5. La preminenza assoluta degli interessi della collettività organizzata a Stato, che con i provvedimenti indicati si è esteso tutelare, esclude, pertanto, la valutabilità degli stessi sotto il profilo della eventuale violazione del regime giuridico di atti negoziali posti in essere "iure privatorum".
Il che, appunto, comporta il riconoscimento della immunità dalla giurisdizione della Repubblica Argentina, in relazione alle pretese nei suoi confronti azionate dal Borri nel giudizio a quo.
Confermandosi, così, per tal profilo, il principio, già enunciato con la sentenza n. 33l/1999 di questa Corte, per cui l'immunità ricorre anche nel caso di pretese a contenuto patrimoniale, sempre che il riconoscimento delle stesse richieda apprezzamenti ed indagini sull'esercizio dei poteri pubblicistici dello Stato o ente straniero.
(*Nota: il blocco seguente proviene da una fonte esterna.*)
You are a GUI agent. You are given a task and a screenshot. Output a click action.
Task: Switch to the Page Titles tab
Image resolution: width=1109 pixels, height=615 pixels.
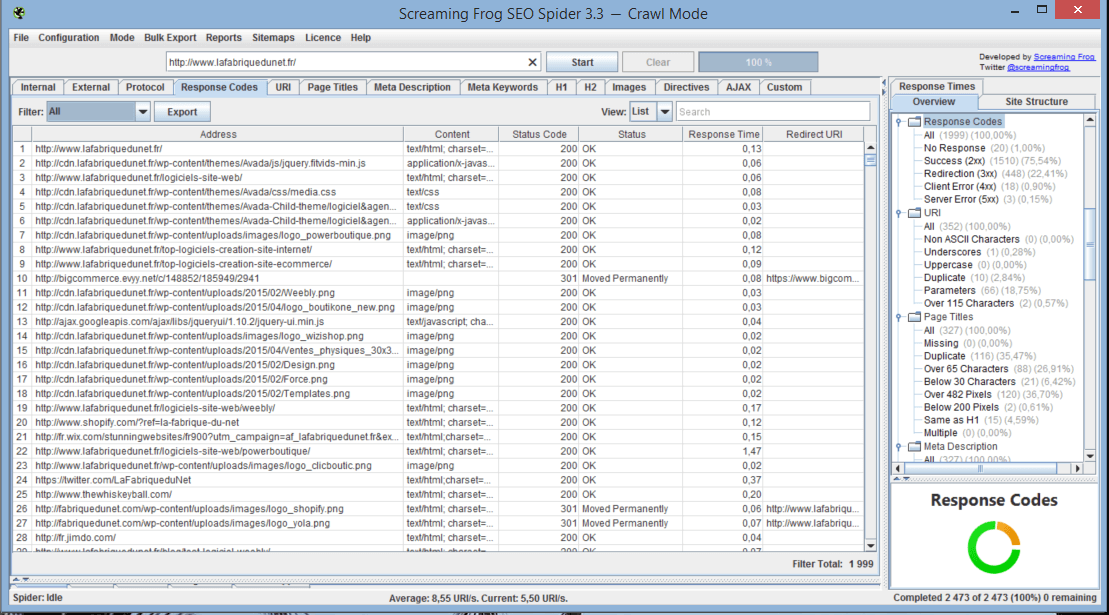(332, 87)
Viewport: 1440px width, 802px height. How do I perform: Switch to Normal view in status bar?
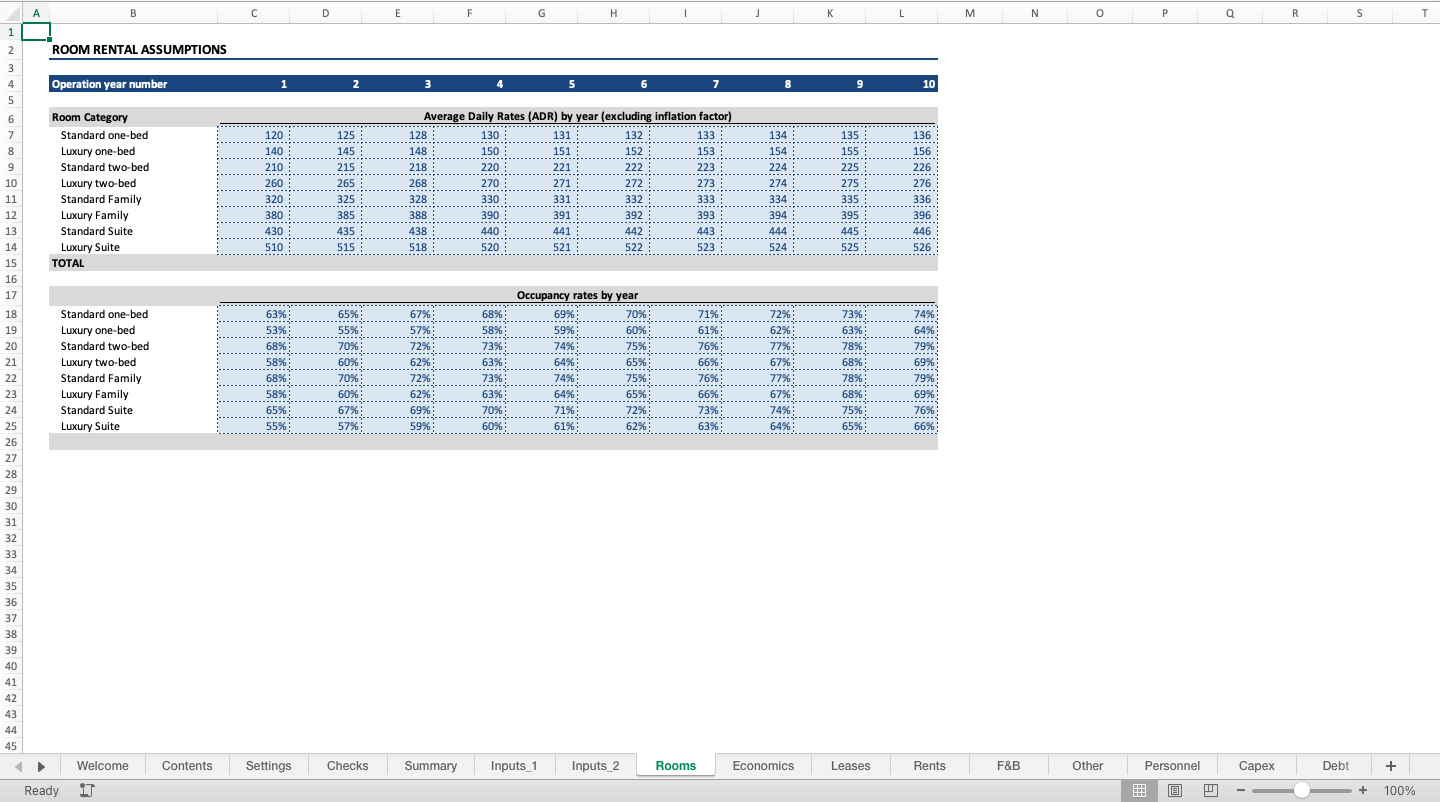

Il quesito sulla giurisdizione va, quindi, risolto con declaratoria del difetto di giurisdizione del giudice italiano nella presente controversia (Il che, evidentemente, non esclude che per le sottostanti pretese esistano altre forme di tutela, anche giurisdizionali, compatibili con la immunità dello Stato qui resistente: v. art. 22 Accordo Quadro sopra cit.).
6. La natura della lite induce a compensare tra le parti le spese dell'intero giudizio.
P.Q.M.
La Corte, a Sezioni unite, dichiara il difetto di giurisdizione del giudice italiano nella presente controversia e compensa le spese dell'intero giudizio.